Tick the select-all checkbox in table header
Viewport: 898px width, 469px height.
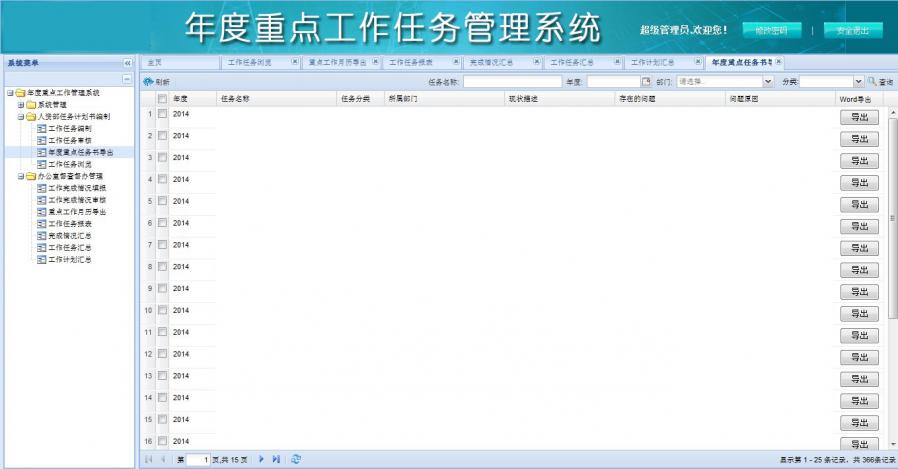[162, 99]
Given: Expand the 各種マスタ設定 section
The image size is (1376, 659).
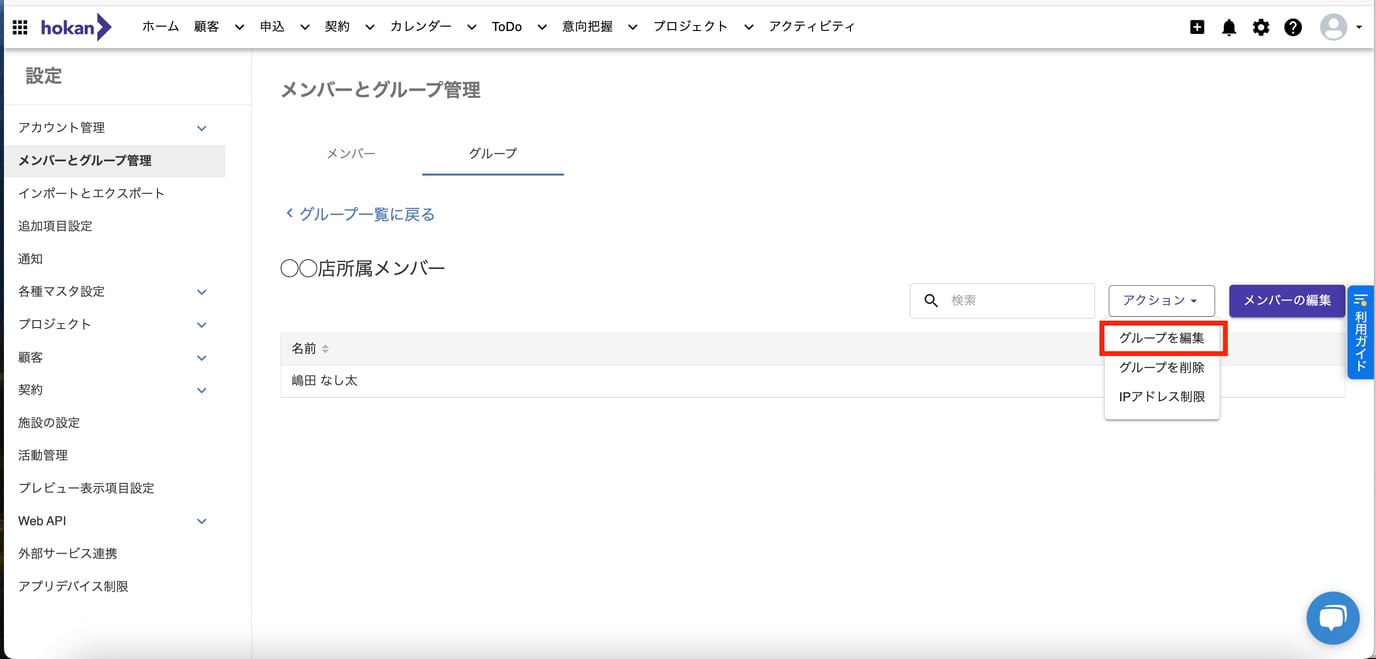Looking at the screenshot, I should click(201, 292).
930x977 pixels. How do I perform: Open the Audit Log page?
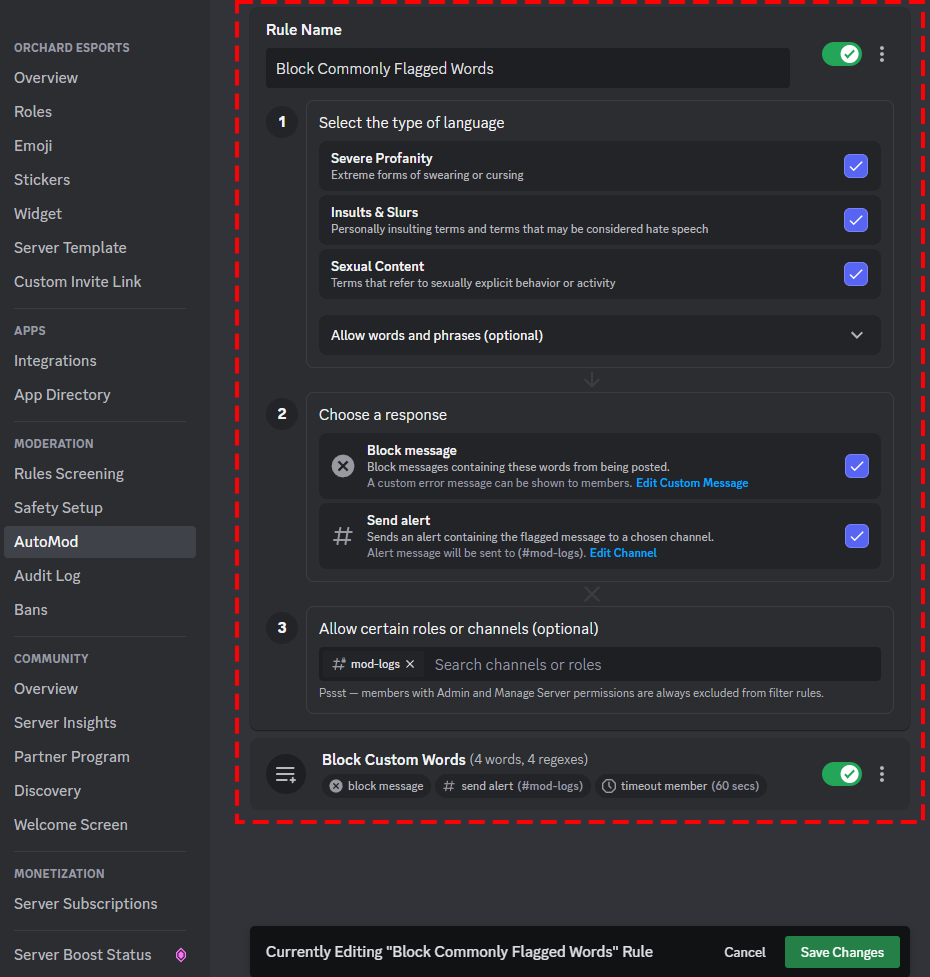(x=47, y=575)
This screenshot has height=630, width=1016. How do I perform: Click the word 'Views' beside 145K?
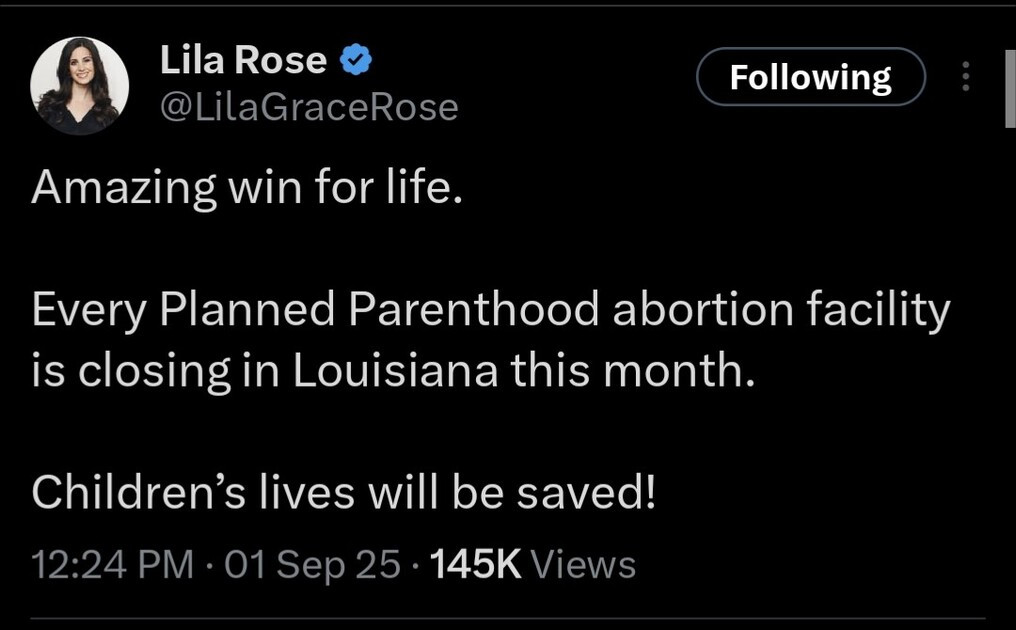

- [What you should do] Would you retype all the lines shown above, exactly as written and without any picture?

- [Written answer]
Tick the select-all checkbox in table header
Viewport: 898px width, 469px height.
[162, 99]
Given: Expand the 各種マスタ設定 section
The image size is (1376, 659).
Looking at the screenshot, I should click(201, 292).
930x977 pixels. How do I perform: Open the Audit Log page?
(x=47, y=575)
This screenshot has height=630, width=1016. How do I perform: Click the word 'Views' beside 145K?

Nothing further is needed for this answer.